> _任务说明_
接续下方关于PHP截取中文字符串方法的文章,从所示最后一行之后继续写下去。

> _文档段落_

▬▬▬▬▬▬▬▬▬▬

PHP截取中文字符串的方法

时间:2022-10-04 06:34:13

php自带的一个截取字符串函数substr,但其只能处理英文、数字却不能截取中文混排的。如果需要在PHP中进行GB2312与UTF-8的互换,需要php_iconv.dll的支持(PHP4中包含此文件)。php5内建支持iconv,更加方便了。不管是uft-8编码转换为gb2312,还是将 gb2312 转换为 uft-8,PHP4.3.1以后的iconv函数很方便,只是需要自己写一个uft8到unicode的转换函数。处理中文的字符串截取函数mb_substr()是在PHP4.0.6后引入的,其自身支持不同编码字符的处理,所以一些新的PHP框架其实已经支持mb_substr()了。


处理函数汇总:

function cutstr($string, $length, $dot = ' ...') 
{ //截字符串函数 GBK,UTF8
$charset = 'utf-8';

if(strlen($string) <= $length)
{ //边界条件
return $string;
}

$string = str_replace(array('&', '"', '<', '>'), array('&', '"', '<', '>'), $string);

$strcut = '';
if(strtolower($charset) == 'utf-8') {

$n = $tn = $noc = 0;
while($n < strlen($string)) {

$t = ord($string[$n]);
if($t == 9 || $t == 10 || (32 <= $t && $t <= 126)) {
$tn = 1; $n++; $noc++;
} elseif(194 <= $t && $t <= 223) {
$tn = 2; $n += 2; $noc += 2;
} elseif(224 <= $t && $t <= 239) {
$tn = 3; $n += 3; $noc += 2;
} elseif(240 <= $t && $t <= 247) {
$tn = 4; $n += 4; $noc += 2;
} elseif(248 <= $t && $t <= 251) {
$tn = 5; $n += 5; $noc += 2;
} elseif($t == 252 || $t == 253) {
$tn = 6; $n += 6; $noc += 2;
} else {
$n++;
}

if($noc >= $length) {
break;
}

}
if($noc > $length)
{
$n -= $tn;
}

$strcut = substr($string, 0, $n);

} else
{
for($i = 0; $i < $length; $i++)
{
$strcut .= ord($string[$i]) > 127 ? $string[$i].$string[++$i] : $string[$i];
}
}

$strcut = str_replace(array('&', '"', '<', '>'), array('&', '"', '<', '>'), $strcut);

return $strcut.$dot;
}

函数二:


function len($string, $sublen = 80, $etc = '...',$break_words = false, $middle = false)
{
$start=0;
$code="UTF-8";
if($code == 'UTF-8')
{
$pa = "/[\x01-\x7f]|[\xc2-\xdf][\x80-\xbf]|\xe0[\xa0-\xbf][\x80-\xbf]|[\xe1-\xef][\x80-\xbf][\x80-\xbf]|\xf0[\x90-\xbf][\x80-\xbf][\x80-\xbf]|[\xf1-\xf7][\x80-\xbf][\x80-\xbf][\x80-\xbf]/";
preg_match_all($pa, $string, $t_string);
if(count($t_string[0]) - $start > $sublen) return join('', array_slice($t_string[0], $start, $sublen))."...";
return join('', array_slice($t_string[0], $start, $sublen));
}
else
{
$start = $start*2;
$sublen = $sublen*2;
$strlen = strlen($string);
$tmpstr = '';
for($i=0; $i<$strlen; $i++)

▬▬▬▬▬▬▬▬▬▬

> _来源摘录_
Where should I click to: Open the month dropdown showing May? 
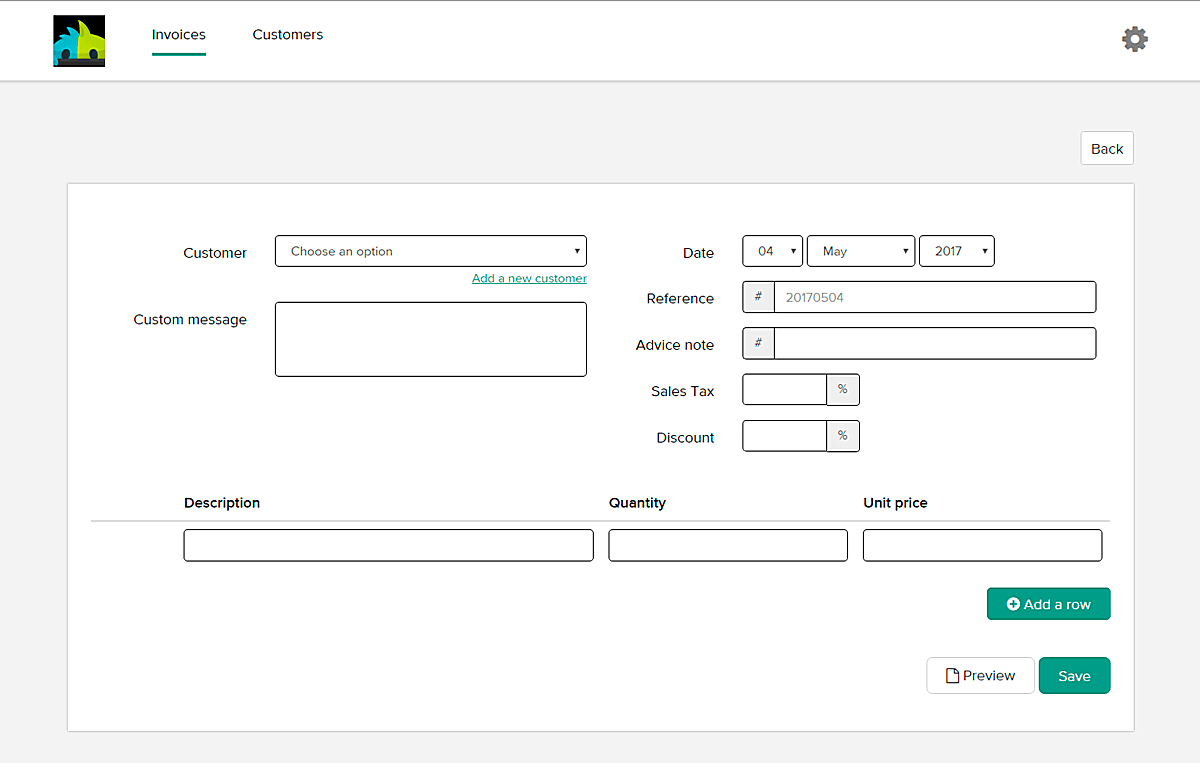860,251
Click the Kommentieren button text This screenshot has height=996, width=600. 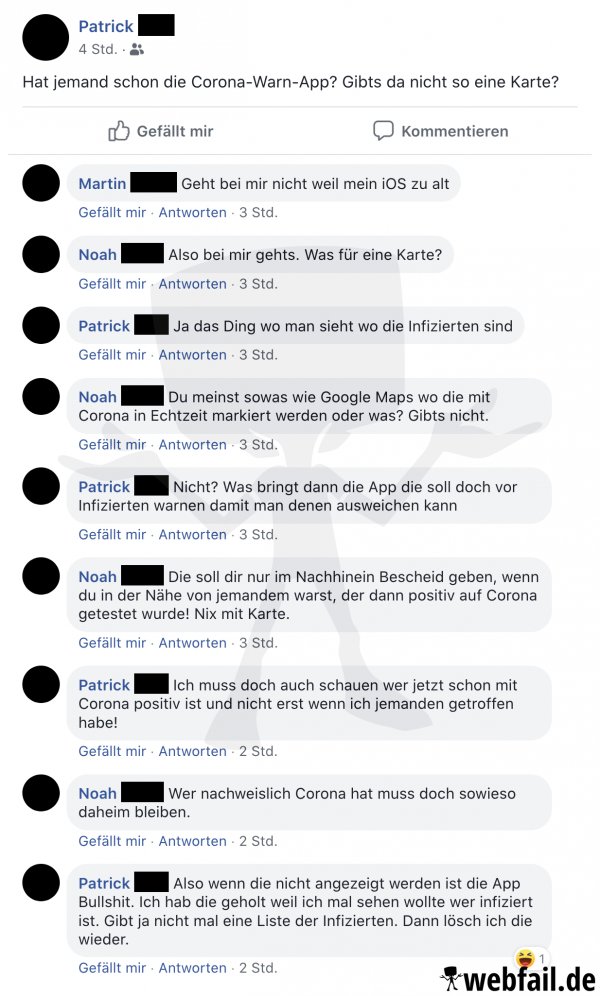point(455,131)
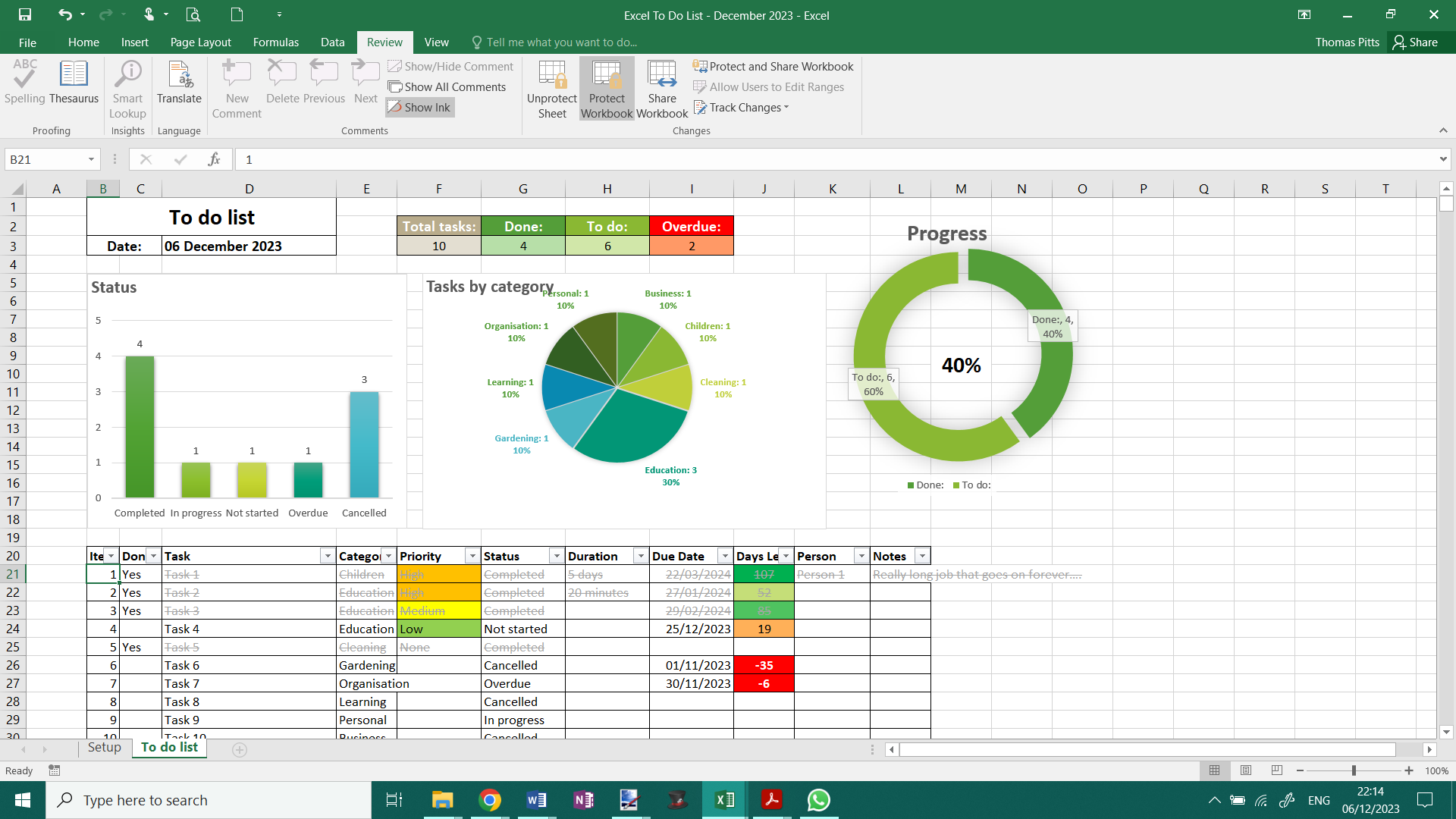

▬▬▬▬▬▬▬▬▬▬

> _参考答案_
{
if($i>=$start && $i<($start+$sublen))
{
if(ord(substr($string, $i, 1))>129)
{
$tmpstr.= substr($string, $i, 2);
}
else
{
$tmpstr.= substr($string, $i, 1);
}
}
if(ord(substr($string, $i, 1))>129) $i++;
}
if(strlen($tmpstr)<$strlen ) $tmpstr.= "...";
return $tmpstr;
}
}

函数三(兼容mb_substr):

/**
+----------------------------------------------------------
* 字符串截取,支持中文和其他编码
+----------------------------------------------------------
* @static
* @access public
+----------------------------------------------------------
* @param string $str 需要转换的字符串
* @param string $start 开始位置
* @param string $length 截取长度
* @param string $charset 编码格式
* @param string $suffix 截断显示字符
+----------------------------------------------------------
* @return string
+----------------------------------------------------------
*/
function msubstr($str, $start, $length, $charset="utf-8", $suffix=true)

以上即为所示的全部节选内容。